Racconto inedito di Martina Mangili
Le finestre di casa mia sono quelle del terzo piano: al piano terra c’è la Vecchia Pettegola, sottile e dura come un chiodo, ha abbassato le tapparelle per paura del virus e lasciato solo qualche spiraglio per spiare i passanti.
Un uccello fa il suo strano verso.
Al secondo piano posso vedere la coppia di sposi bengalesi, belli come due attori di Bollywood: aggraziata e pudica lei, allegro e muscoloso lui, che lascia sulle scale profumo di brillantina.
L’uccello scandisce ancora il tempo col suo strano verso.
E poi le finestre di casa mia. Lei deve essere già in cucina, seduta la tavolo ancora imbronciata di sonno. Eccola, La vedo, la finestra è aperta sopra all’arcobaleno di tempere.

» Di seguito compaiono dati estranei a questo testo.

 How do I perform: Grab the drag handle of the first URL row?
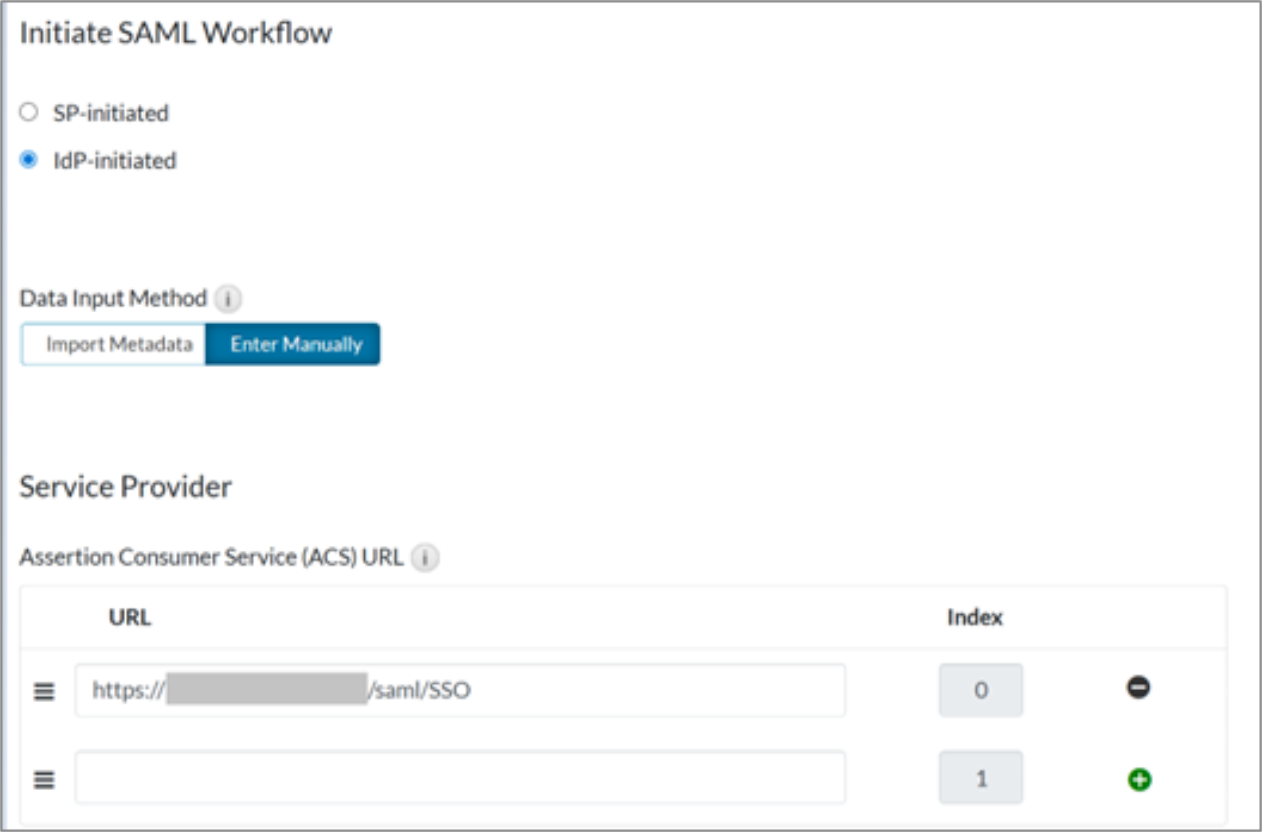coord(44,690)
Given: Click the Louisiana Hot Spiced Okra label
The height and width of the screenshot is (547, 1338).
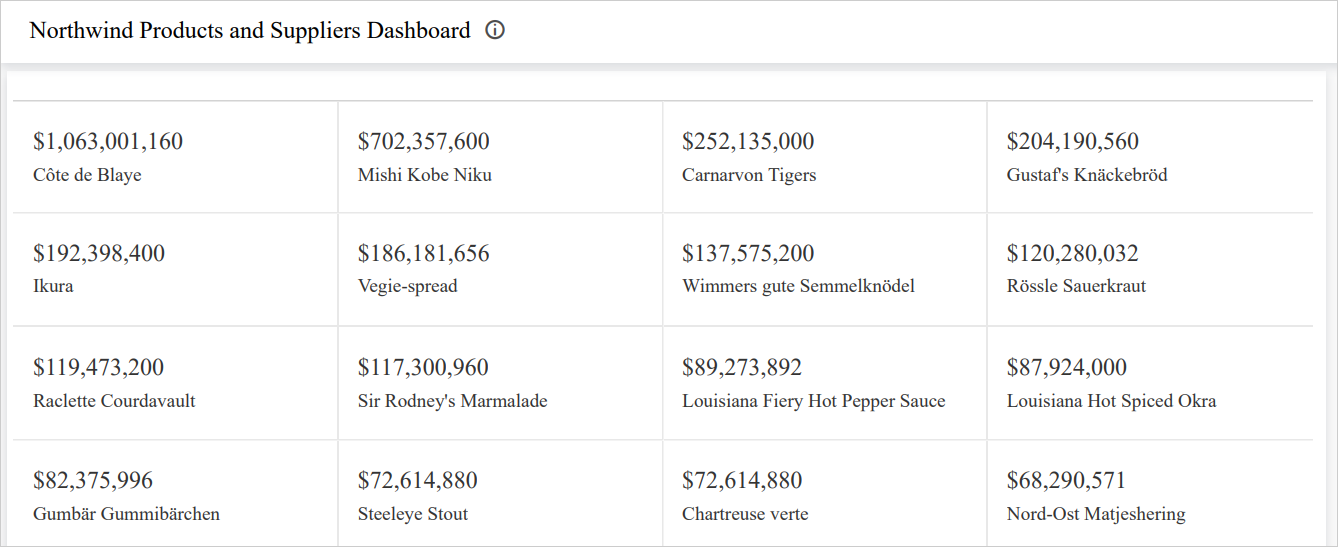Looking at the screenshot, I should (1111, 401).
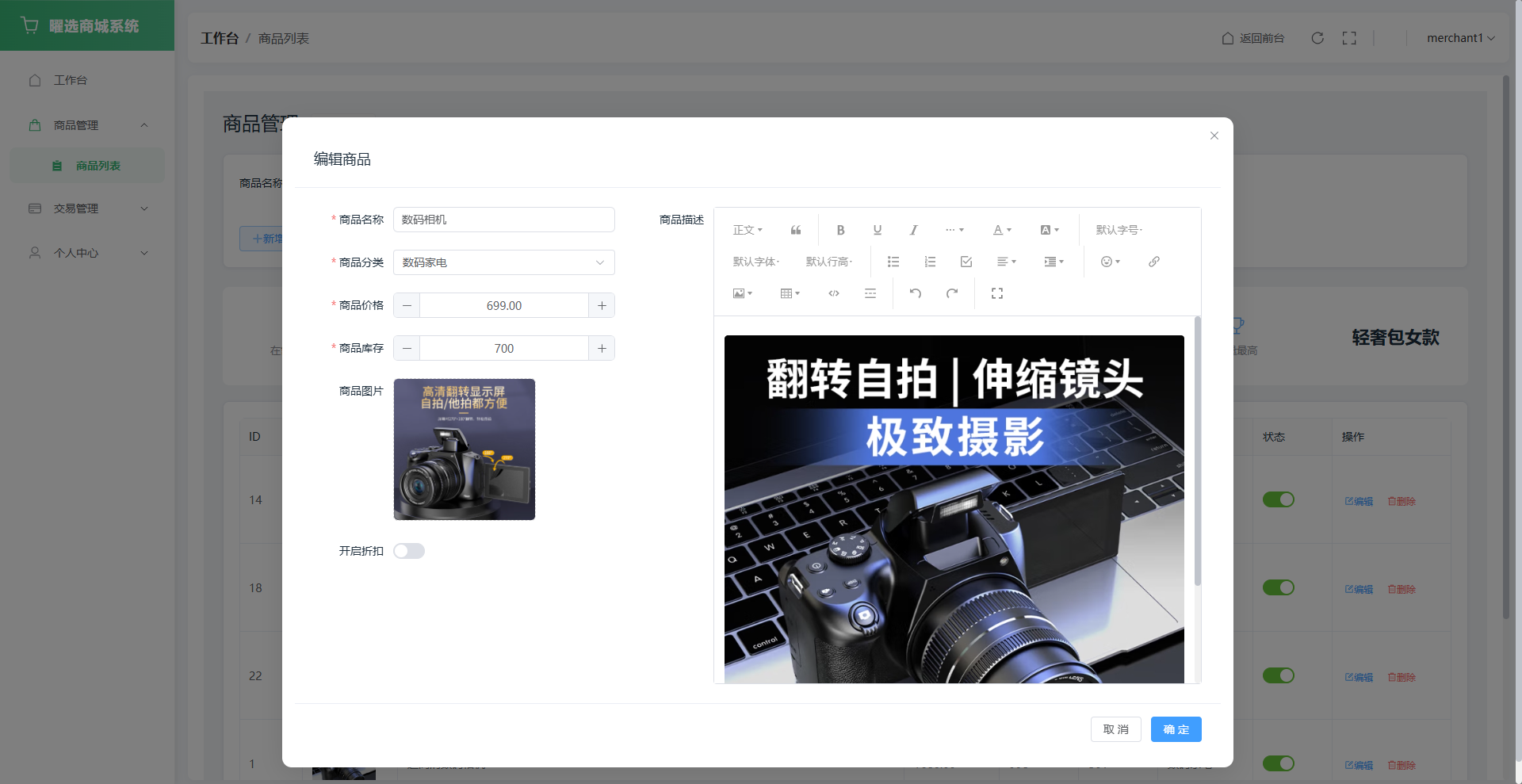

Il sole le illumina il viso e Lei si scherma con la mano dove brilla la mia promessa da 5 carati. Si sta svegliando con il profumo di caffè e adesso guarda fuori: mi vedrà, qui a accarezzarla dalla finestra? I suoi occhi verdi sembrano cercare l’uccello che stride quel verso ritmato.
Vai via, non ti voglio ascoltare! C’è Lei, la mia luce che porta in grembo la scintilla palpitante del nostra amore e la accarezza sotto la maglietta. C’è Lei, lasciami qui ancora un po’, ti prego! Lasciami qui a fingere di essere quella tazza che le bacia le labbra.
Ma è ora, devo andare. Il verso ritmico del ventilatore meccanico che mi tiene in vita, mi reclama al mio posto nel letto di terapia intensiva. Devo tornare indietro perché voglio andare avanti. Voglio andare da Loro.